Quellenauszug:
>>>

Entstanden ist die Idee zu dem außergewöhnlichen Festival übrigens fast zufällig. Ein paar Freunde saßen beim Abendessen zusammen, als jemand vorschlug, es wäre doch toll, einmal im Sommer Jugendorchester aus ganz Europa nach Berlin zu holen. Die Idee wurde zum Projekt: BMW und die Klassenlotterie ließen sich als Hauptsponsoren gewinnen, der Hauptstadtkulturfonds von Michael Naumann wurde angezapft, die Berliner Festspiele halfen mit Know-how und verlegten ihre Kammermusikreihe "Berliner Begegnungen", die sonst während der herbstlichen Festwochen stattfinden, in den August. Schließlich hat es sich auch die von Claudio Abbado und Natalia Gutman initiierte Reihe zum Ziel gesetzt, junge Nachwuchsprofis mit erfahrenen Kollegen zusammenzubringen.

<<<

Aufgabe: Schreib den Text über die Entstehung des Festivals ab den Worten "Entstanden ist die" neu und hör nach "erfahrenen Kollegen zusammenzubringen." auf. Tausche dabei "Abendessen" gegen "Mittagessen".

Bereitgestellte Daten:
>>>

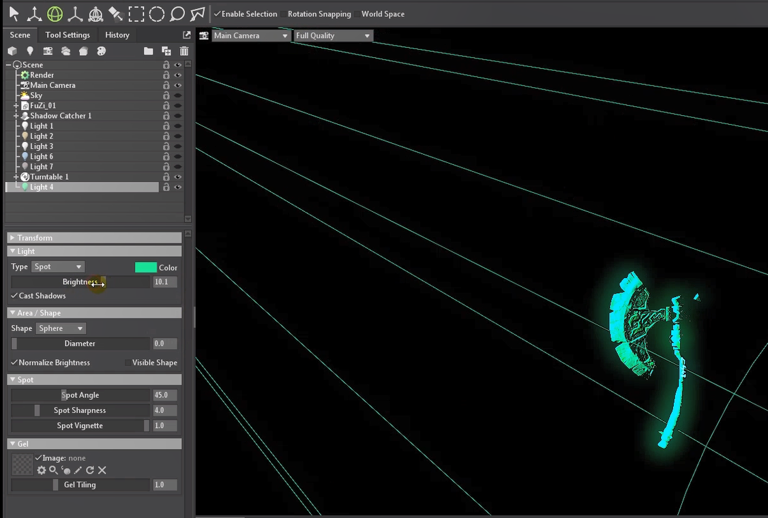Pick the rectangular marquee selection tool
The width and height of the screenshot is (768, 518).
click(136, 14)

<<<

Vollständige Antwort:
Entstanden ist die Idee zu dem außergewöhnlichen Festival übrigens fast zufällig. Ein paar Freunde saßen beim Mittagessen zusammen, als jemand vorschlug, es wäre doch toll, einmal im Sommer Jugendorchester aus ganz Europa nach Berlin zu holen. Die Idee wurde zum Projekt: BMW und die Klassenlotterie ließen sich als Hauptsponsoren gewinnen, der Hauptstadtkulturfonds von Michael Naumann wurde angezapft, die Berliner Festspiele halfen mit Know-how und verlegten ihre Kammermusikreihe "Berliner Begegnungen", die sonst während der herbstlichen Festwochen stattfinden, in den August. Schließlich hat es sich auch die von Claudio Abbado und Natalia Gutman initiierte Reihe zum Ziel gesetzt, junge Nachwuchsprofis mit erfahrenen Kollegen zusammenzubringen.